The core of the course is a number of problems in seven weekly modules. The normal schedule of a module is the following:

• Introductory lecture (Monday). A general introduction to the the type of models considered in the module and preparation for the problems.
• Problem solving work during the week. The students work together on the problems in groups of three. There are several supervision sessions when the students can discuss their ideas with the supervisors. We give advice interactively and incrementally, so you are encouraged to come back and discuss the same exercise several times. You will then get more help every time.
• The problems are completed and handed in on Sunday.
• Follow-up lecture the following week (Wednesday). This is a compulsory follow up lecture providing feedback on the problems and additional comments.
• After the follow-up lecture, you are finally asked to reflect on your problem solving and your learning in a second submission.

Course literature

There is no textbook or compulsory literature for the course. A number of suggestions for students who want further reading about mathematical modelling or problem solving are on the page Complementary literature

Learning objectives and syllabus

Learning objectives:

• Describe different model types and their properties, as well as the processes of modelling and problem solving. Describe main aspects of mathematical thinking.
• Explain the role of mathematics in different areas of application.
• Mathematical modelling: investigate real problems, suitably translate into a mathematical model and draw conclusions with the help of the model. This includes to create a precise formulation, simplify, make suitable assumptions and selecting how the problem can be described e.g. with the help of equations or in other mathematical ways.
• Mathematical problem solving: solving complex and unknown problems with an investigative and structured approach.

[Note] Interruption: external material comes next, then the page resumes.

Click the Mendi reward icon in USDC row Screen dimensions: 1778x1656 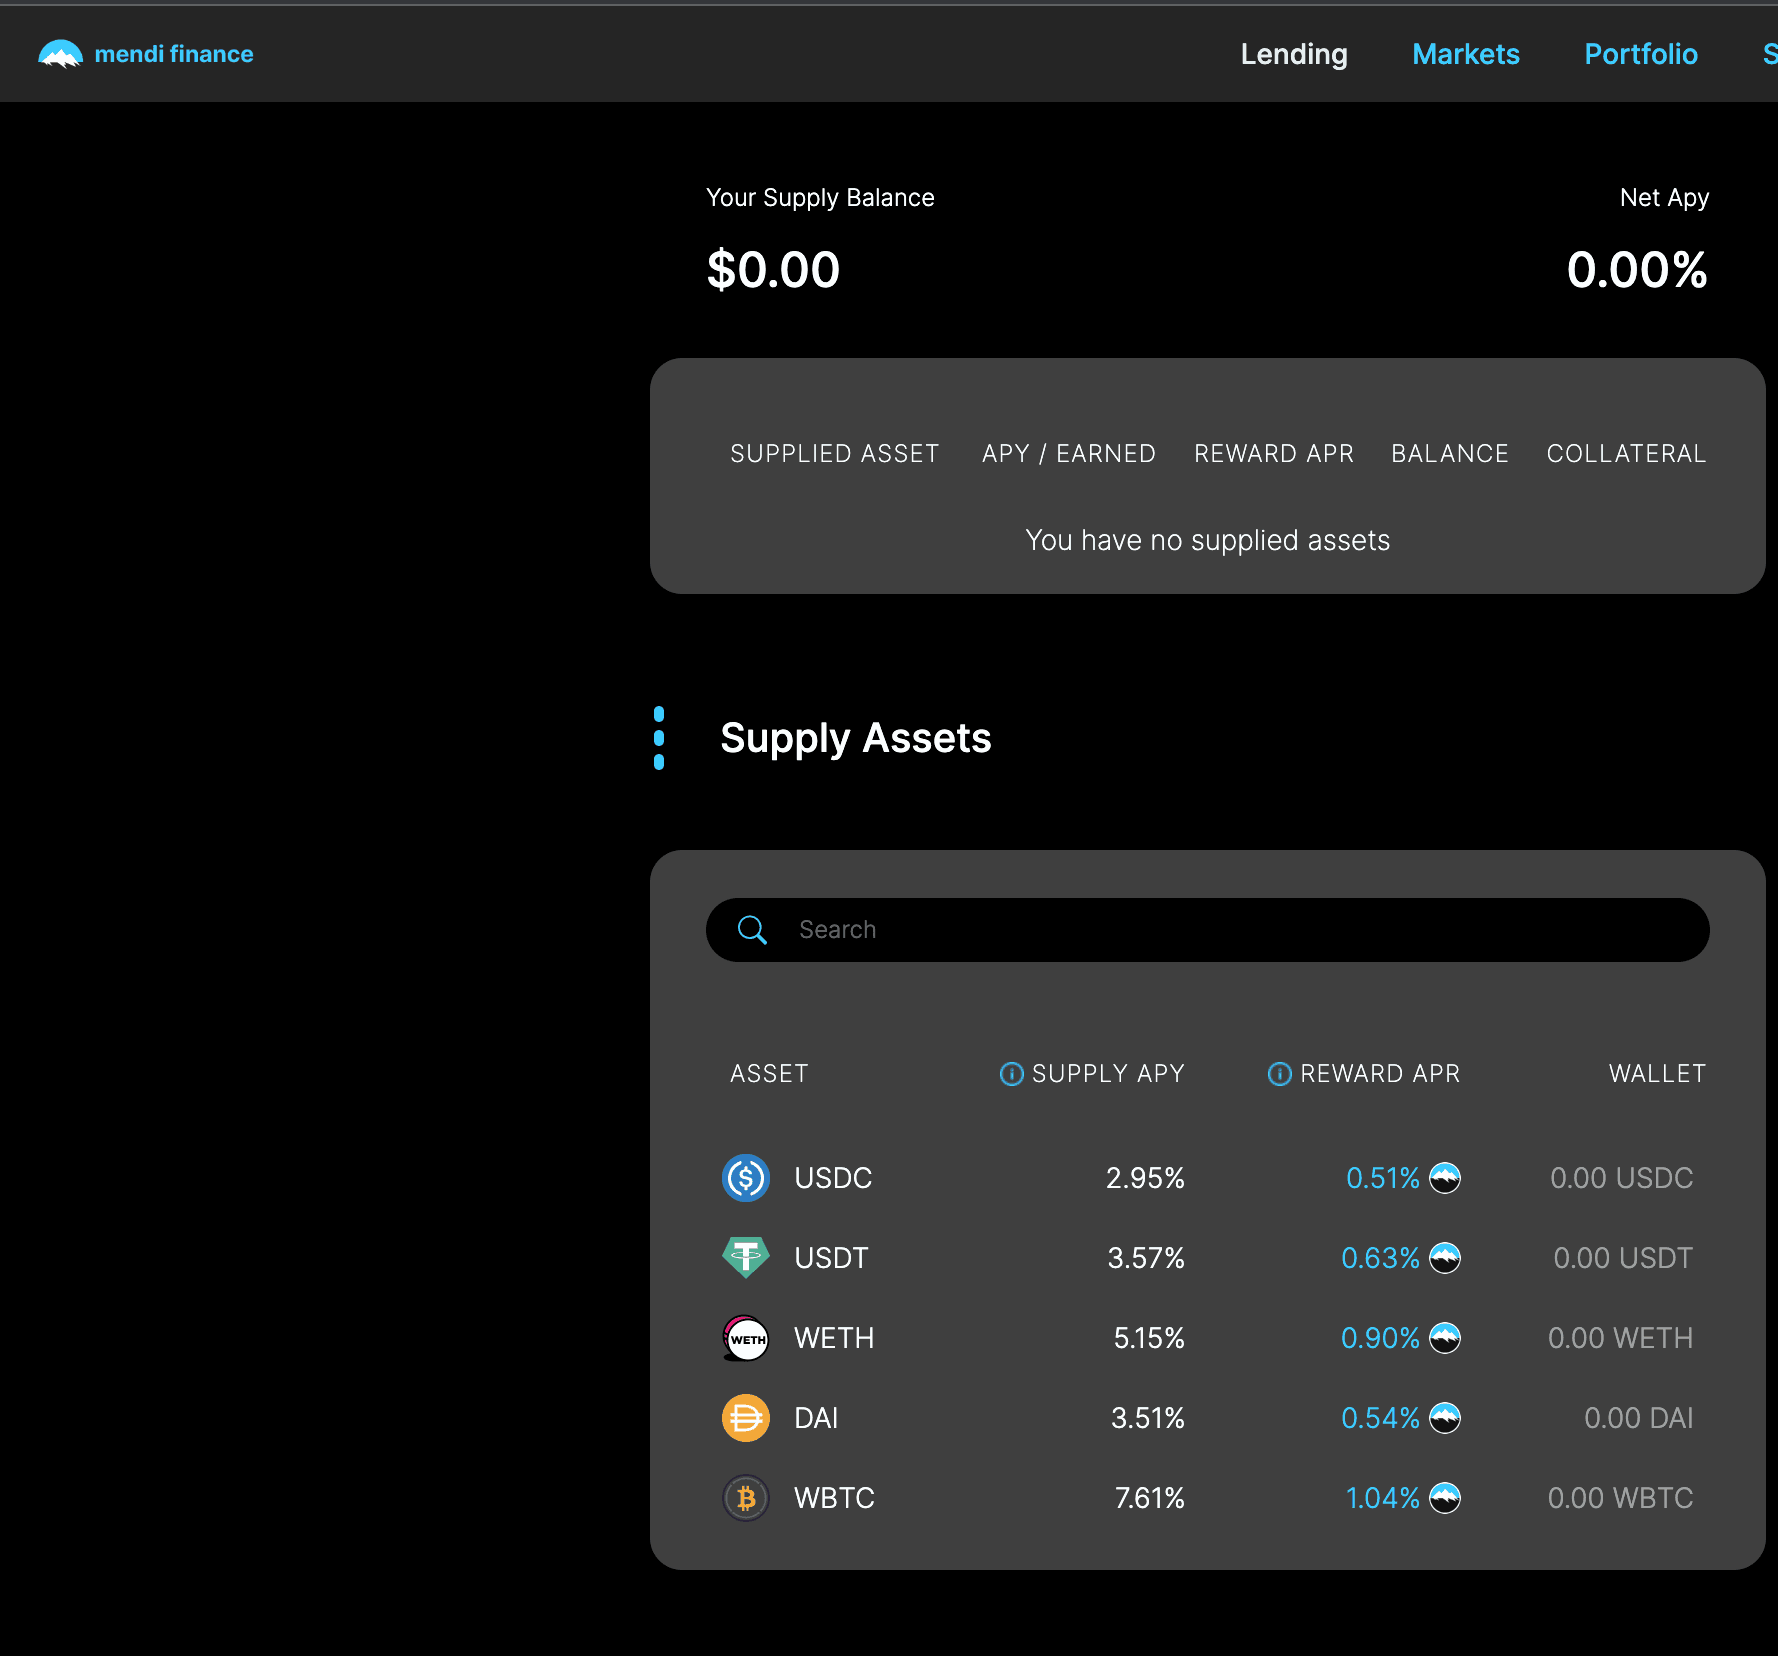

This includes analyzing and understanding, working in smaller steps and trying things out.
• Communicate with and about mathematics.
• Use different computational tools as a natural part of working mathematically.
• Show an ability to balance own thinking and using knowledge from others.
• Show a reflective attitude to the contents of the course and to the student's own thinking.
• Show accuracy and quality in all work. 

Link to the syllabus on Studieportalen:

DAT026 (Chalmers)

DIT993 (GU)

LGMA65 (GU)

Examination form

The course is examined through written assignments and a final report, where the students are encouraged to summarize the course in their own way. Additionally, the course includes compulsory follow-up lectures for each modules, and during the examination week there is also compulsory final meeting where the report is discussed. Both the weekly assignments and the final report are normally done in groups of three.